Comme s'il avait pensé à voix haute, le Capitaine de la garde, qui était resté, vint lui tapoter l’épaule d’une main ferme et rassurante.

- '' Bravo, petit. Tu as fait ce qu’il fallait. ''

Il inclina respectueusement la tête et ses yeux noisettes traduisaient une sincère estime. Jefferson fit de même pour le remercier de son soutien

- '' Fabien ! ''

Le Capitaine tourna la tête, puis, muet, demanda en un regard vers Jefferson si ça irait pour lui. Après un hochement de la tête, le dénommé Fabien alla rejoindre les hommes qui avaient besoin de son aide pour retenir la foule déchaînée et protéger Calypso de l’agitation.

Jefferson se releva et se dirigea vers la fenêtre la plus proche pour voir la situation.

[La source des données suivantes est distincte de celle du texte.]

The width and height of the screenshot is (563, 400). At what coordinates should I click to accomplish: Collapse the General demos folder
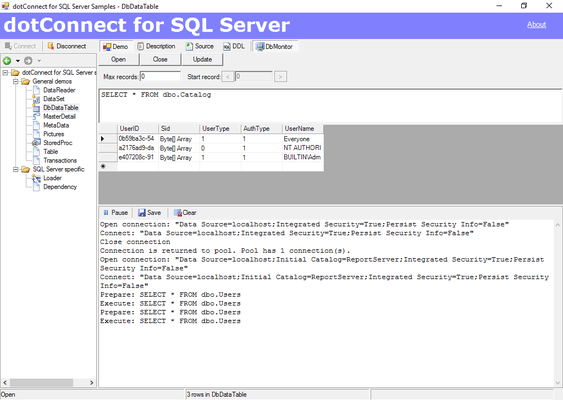[x=16, y=82]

Et, alors qu’il s’attristait en attendant la foule souhaiter la mort de son père, la voix de Calypso tonna et surpassa les cris qui se turent subitement : 

- '' Plus personne ne sera exécuté ! Stephen sura emprisonné et jugé pour ses actes !... ''

Et il regarda plein de fierté la femme qui allait devenir la Souveraine de Génésis.